■ Exercise aim ■
Your answer should consist of every line in the records that holds "computer".

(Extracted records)
______

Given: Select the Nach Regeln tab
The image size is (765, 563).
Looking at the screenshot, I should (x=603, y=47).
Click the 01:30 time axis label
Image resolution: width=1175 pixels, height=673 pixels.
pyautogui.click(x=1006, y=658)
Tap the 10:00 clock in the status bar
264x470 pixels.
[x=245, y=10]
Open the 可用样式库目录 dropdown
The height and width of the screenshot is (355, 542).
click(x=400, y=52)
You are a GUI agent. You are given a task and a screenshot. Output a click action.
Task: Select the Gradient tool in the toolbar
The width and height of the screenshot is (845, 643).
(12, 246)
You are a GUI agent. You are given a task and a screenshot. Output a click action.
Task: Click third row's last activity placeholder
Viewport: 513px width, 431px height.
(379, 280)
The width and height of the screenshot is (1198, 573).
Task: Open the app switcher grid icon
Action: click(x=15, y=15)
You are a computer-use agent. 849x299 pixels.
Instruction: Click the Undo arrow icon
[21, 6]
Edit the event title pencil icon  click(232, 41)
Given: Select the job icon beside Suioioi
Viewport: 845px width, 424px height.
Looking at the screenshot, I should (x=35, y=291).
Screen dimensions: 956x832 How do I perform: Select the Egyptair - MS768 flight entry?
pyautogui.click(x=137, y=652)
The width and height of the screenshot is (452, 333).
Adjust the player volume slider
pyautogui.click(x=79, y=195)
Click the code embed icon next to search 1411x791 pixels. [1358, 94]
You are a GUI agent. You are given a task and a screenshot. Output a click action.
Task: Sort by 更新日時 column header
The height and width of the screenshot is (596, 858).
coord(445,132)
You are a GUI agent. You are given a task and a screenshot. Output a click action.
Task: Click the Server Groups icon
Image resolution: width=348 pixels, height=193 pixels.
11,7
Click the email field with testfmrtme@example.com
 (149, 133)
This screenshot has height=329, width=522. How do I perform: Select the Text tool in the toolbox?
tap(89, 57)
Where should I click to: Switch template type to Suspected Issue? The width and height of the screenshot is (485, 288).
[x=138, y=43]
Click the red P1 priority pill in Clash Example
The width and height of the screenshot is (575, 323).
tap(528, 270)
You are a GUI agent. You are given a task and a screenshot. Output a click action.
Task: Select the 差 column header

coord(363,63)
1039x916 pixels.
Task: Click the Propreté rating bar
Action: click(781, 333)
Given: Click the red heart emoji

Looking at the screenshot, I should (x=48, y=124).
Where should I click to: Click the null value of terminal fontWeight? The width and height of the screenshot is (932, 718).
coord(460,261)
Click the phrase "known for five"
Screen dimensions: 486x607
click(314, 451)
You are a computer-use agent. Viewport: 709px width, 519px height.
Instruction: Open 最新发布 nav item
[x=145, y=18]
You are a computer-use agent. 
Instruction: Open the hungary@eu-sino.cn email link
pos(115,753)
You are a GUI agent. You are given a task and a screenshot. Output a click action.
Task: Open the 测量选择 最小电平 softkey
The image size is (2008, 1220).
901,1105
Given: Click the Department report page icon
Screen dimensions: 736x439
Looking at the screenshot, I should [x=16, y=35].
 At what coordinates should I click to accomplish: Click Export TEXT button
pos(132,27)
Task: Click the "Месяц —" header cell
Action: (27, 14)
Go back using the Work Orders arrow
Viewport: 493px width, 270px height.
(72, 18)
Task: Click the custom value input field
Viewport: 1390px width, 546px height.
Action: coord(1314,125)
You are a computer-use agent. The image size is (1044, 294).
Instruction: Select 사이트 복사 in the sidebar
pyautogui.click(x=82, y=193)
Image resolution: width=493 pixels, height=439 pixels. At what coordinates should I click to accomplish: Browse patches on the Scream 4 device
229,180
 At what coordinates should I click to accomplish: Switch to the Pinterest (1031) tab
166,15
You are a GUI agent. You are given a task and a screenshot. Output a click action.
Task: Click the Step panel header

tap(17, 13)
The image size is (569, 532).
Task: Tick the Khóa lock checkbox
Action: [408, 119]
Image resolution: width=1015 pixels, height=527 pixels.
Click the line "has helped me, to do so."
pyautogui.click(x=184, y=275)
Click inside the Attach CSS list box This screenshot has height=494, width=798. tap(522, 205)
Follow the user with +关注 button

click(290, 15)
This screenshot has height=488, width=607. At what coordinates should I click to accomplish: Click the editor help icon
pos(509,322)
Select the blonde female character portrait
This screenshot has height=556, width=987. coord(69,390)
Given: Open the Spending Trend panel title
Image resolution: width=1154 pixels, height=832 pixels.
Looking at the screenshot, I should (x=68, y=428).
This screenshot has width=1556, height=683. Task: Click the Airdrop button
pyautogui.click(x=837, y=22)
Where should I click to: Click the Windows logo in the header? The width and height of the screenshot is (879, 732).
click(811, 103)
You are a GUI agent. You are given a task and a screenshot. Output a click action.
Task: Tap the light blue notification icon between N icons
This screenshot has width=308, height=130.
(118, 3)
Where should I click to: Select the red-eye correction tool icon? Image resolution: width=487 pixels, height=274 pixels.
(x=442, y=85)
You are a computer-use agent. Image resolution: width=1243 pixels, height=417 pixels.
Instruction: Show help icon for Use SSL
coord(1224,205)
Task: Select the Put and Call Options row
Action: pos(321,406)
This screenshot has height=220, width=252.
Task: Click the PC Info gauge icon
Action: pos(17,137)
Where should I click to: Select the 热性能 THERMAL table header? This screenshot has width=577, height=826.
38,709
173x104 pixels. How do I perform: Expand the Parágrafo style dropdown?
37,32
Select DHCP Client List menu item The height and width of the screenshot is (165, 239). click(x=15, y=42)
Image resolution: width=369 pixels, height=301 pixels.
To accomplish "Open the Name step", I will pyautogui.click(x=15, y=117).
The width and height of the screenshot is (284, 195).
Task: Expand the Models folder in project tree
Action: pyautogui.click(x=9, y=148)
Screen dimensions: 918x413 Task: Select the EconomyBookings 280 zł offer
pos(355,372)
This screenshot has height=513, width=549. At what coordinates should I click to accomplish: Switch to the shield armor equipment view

______

■ Task solution ■
You are a computer-use agent. 849x299 pixels.
You are a computer-use agent. Viewport: 709px width, 519px height.
You are a computer-use agent. 
You are a computer-use agent. The image size is (1044, 294).
You are a computer-use agent. Image resolution: width=1243 pixels, height=417 pixels.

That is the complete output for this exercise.